Kroll Bond Rating Agency and Fitch Ratings rate New Jersey GOs A and A-minus, respectively. S&P Global Ratings rates them BBB-plus.

Gov. Phil Murphy on June 29 signed a $46.4 billion fiscal 2022 budget, with better-than-expected collections and federal aid providing the Garden State with a $10 billion surplus at the end of the current fiscal year.

Murphy, a Democrat who will face Republican former state Assemblyman Jack Ciattarell in the November election, took a swipe at GOP gubernatorial predecessor Chris Christie.
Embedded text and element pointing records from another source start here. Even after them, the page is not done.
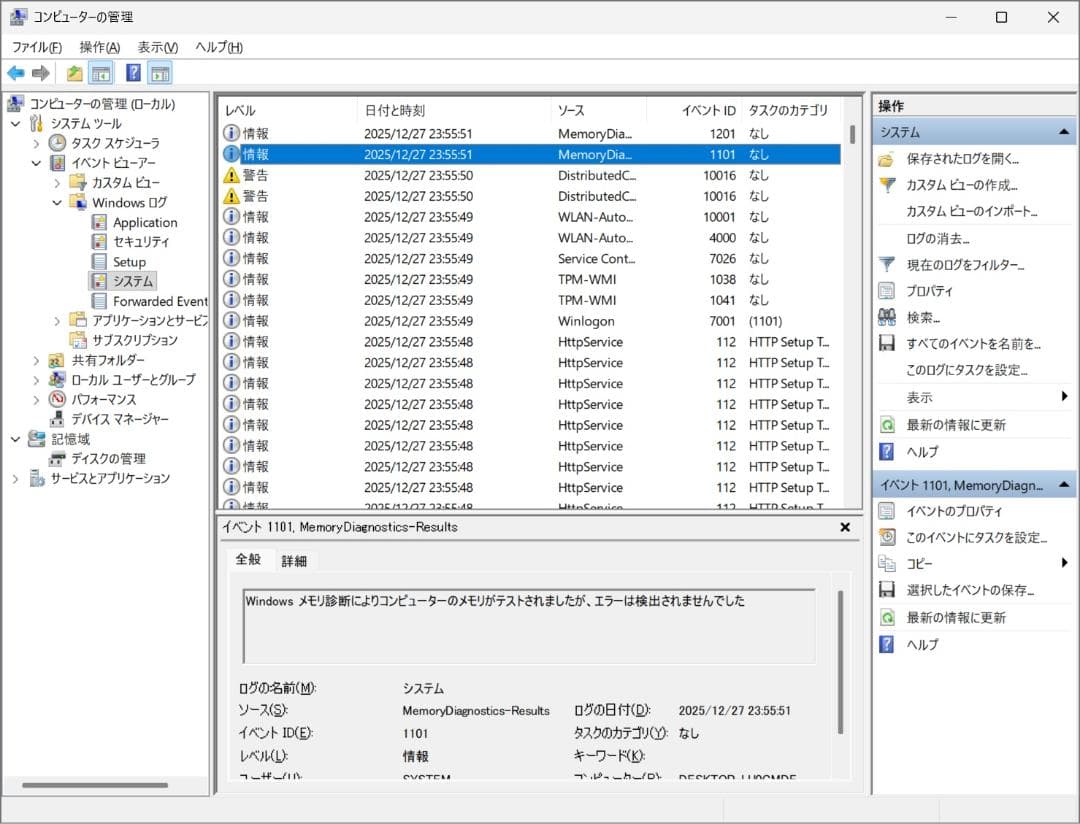Close the event 1101 preview pane

coord(845,527)
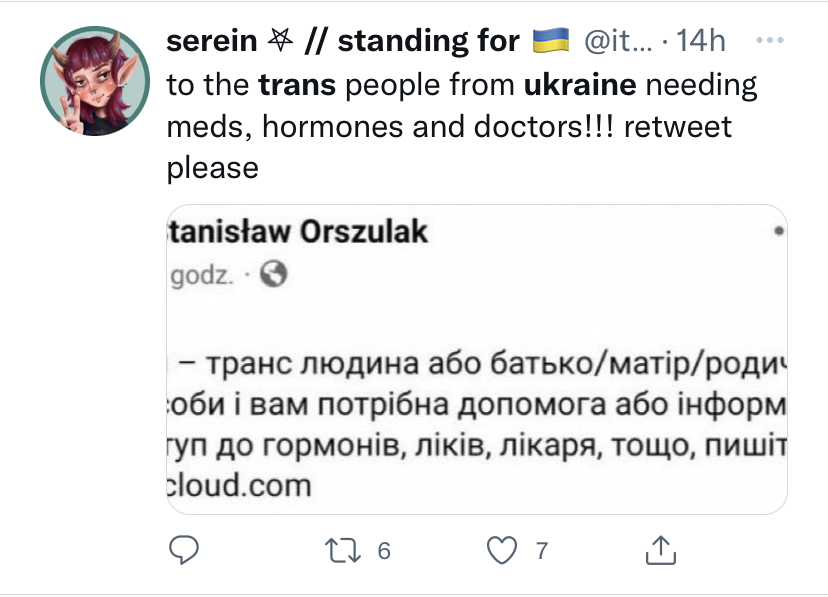828x597 pixels.
Task: Open the display name 'serein' profile
Action: pos(208,41)
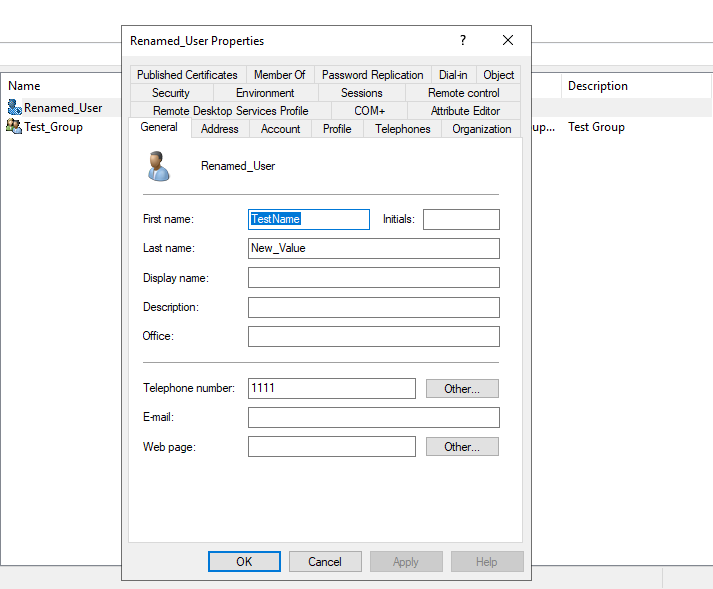Click Other button next to Web page
Image resolution: width=713 pixels, height=589 pixels.
[x=462, y=447]
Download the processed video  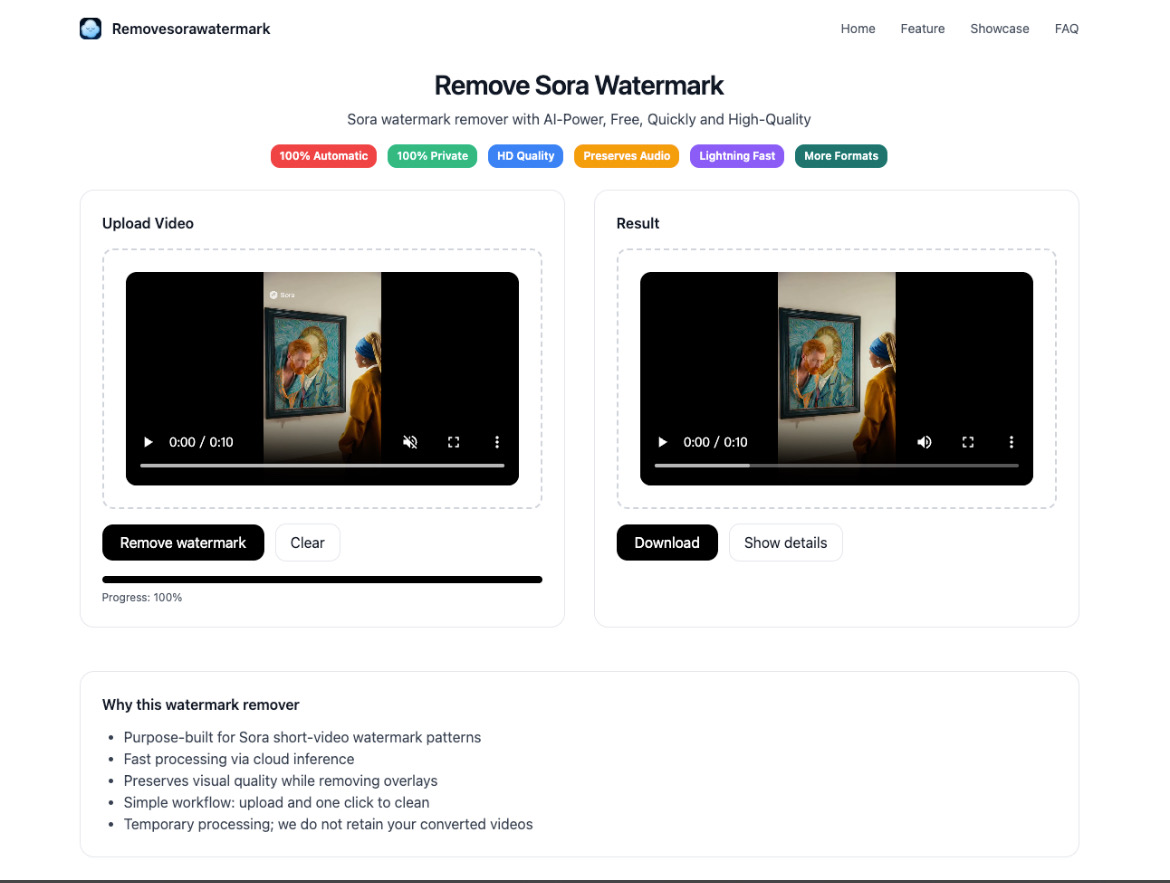pyautogui.click(x=666, y=543)
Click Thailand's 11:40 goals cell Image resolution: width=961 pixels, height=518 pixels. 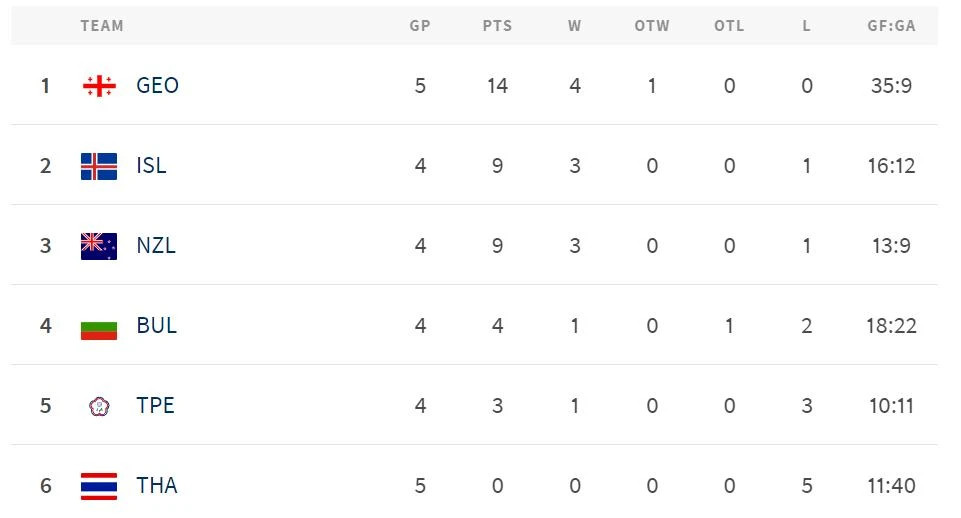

“On the heels of a record 11 credit downgrades under the prior administration and in the midst of an unprecedented global pandemic, we’ve delivered historic levels of pension funding — including the first full contribution in a quarter of a century — set aside money to pay off a sizable portion of state debt and avoid future issuances, secured long-term savings for the state and its taxpayers, bolstered our surplus, and positioned ourselves well to tackle the remaining challenges that lie ahead,” Murphy said.

The budget included a $6.9 billion pension payment and a $3.7 billion debt defeasance fund to pay down obligations. The latter nearly matched the $4 billion of borrowing New Jersey undertook last November when it anticipated a large deficit related to COVID-19.

The moves “will pay dividends for years to come,” said state Treasurer Elizabeth Maher Muoio, also a Democrat.

Moody’s new positive outlook extends to the A3-rated bonds issued by the Garden State Preservation Trust, NJ; Baa1 and Baa2 rated appropriation backed debt; Baa1 rated moral obligation debt issued by the South Jersey Port Corporation; the Baa1 rated New Jersey County College Enhancement Bond Program Chapter 12; the Baa1 rated New Jersey Municipal Qualified Bond Program and New Jersey Qualified School Bond Program intercept programs, and the Baa1 rating on the New Jersey Transportation Trust Fund Authority’s Federal Highway Reimbursement Revenue Notes, called Garvees.

In addition, Moody’s revised its outlook to stable from developing on motor vehicle surcharge bonds issued by the New Jersey Economic Development Authority. The $779 million of senior and subordinate lien bonds are rated Baa2 and Baa3 respectively.

According to data on the Municipal Securities Rulemaking Board’s EMMA website, a block of GO bonds for various purposes maturing in 2028 that originally priced at 117.633 cents on the dollar and a 3.02% yield, sold to a customer Tuesday at a price of 116.321 cents and a 0.724% yield.